You want to WHAT?!?!?

Ah. One of those things that make you go oooooops…..

I solved the problem of the phone not recording interviews or interview guests not turning up by not having any on the Lifeboat Party radio show I do this week. All of the people I’d asked either didn’t have projects ready that they wanted to talk about (and there are some really good local music things coming soon) or they suddenly found themselves really busy on Monday lunchtime.

I played the traditional Pink Floyd song Sheep for the local farming story, except it wasn’t really about farming even though it all happened near a farm.

The sheep was unavailable for comment.

I decided to ramp up the music a bit, hopefully getting rid of the allegations of the Lifeboat Party being the Slumber Party on Radio Snoozeshire. My rock advisor hasn’t talked to me for a week or so, so I played some of the stuff she’d talked to me about from memory, just after a story about the crinkle-crankle wall at Easton suddenly being 15 metres shorter after a car ran into it.

Closer

Nine Inch Nails. What could be more um, uplifting, yes? That should ramp up the energy a bit.

“Up next, Closer. Maybe they can use those Nine Inch Nails to fix the wall at Easton.”

Playout One slider up, Purple Microphone slider down. Lean back, breathe and look through the CDs I brought in while it plays.

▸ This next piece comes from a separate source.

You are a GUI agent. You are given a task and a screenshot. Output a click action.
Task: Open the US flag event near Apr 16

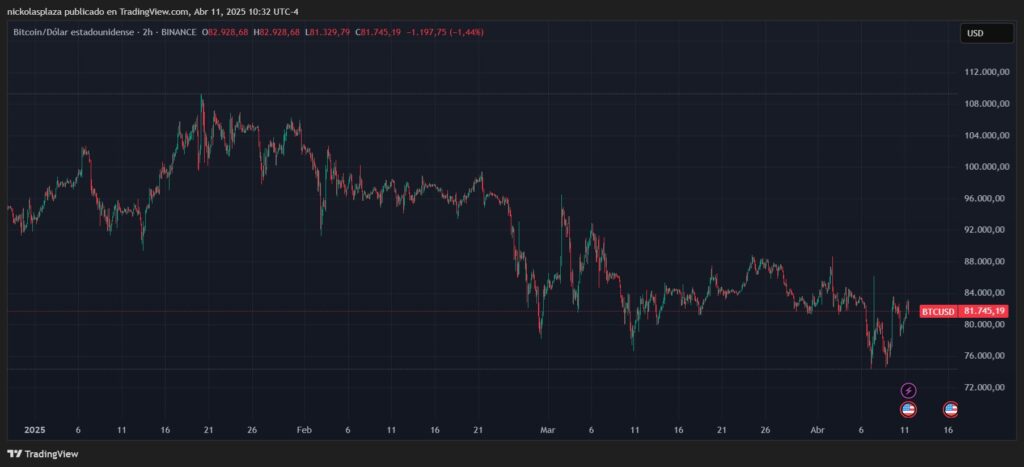pos(951,409)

You let me violate you, you let me desecrate you
You let me penetrate you, you let me complicate you
Help me I broke apart my insides, help me I’ve got no soul to sell
Help me the only thing that works for me, help me get away from myself

Well. I think that’s ok so far. The penetrate word might be a little bit strong for a cold November Monday lunchtime, but nothing OFCOM can really complain about. I’d forgotten the next line.

I want to **** *** like an animal. 

Um, that’s not actually sort of within the taste and decency guidelines, is it, for rural Suffolk? I mean, when somebody says the song is how they feel that’s one thing, but when you’re standing in your kitchen in Tingly Bavant wondering if you’ve got time to do oven chips for lunch it’s not really what you thought you were going to hear.

Still, it was sort of nice of someone to say that once. It would have been nicer if they didn’t feel that way about themselves.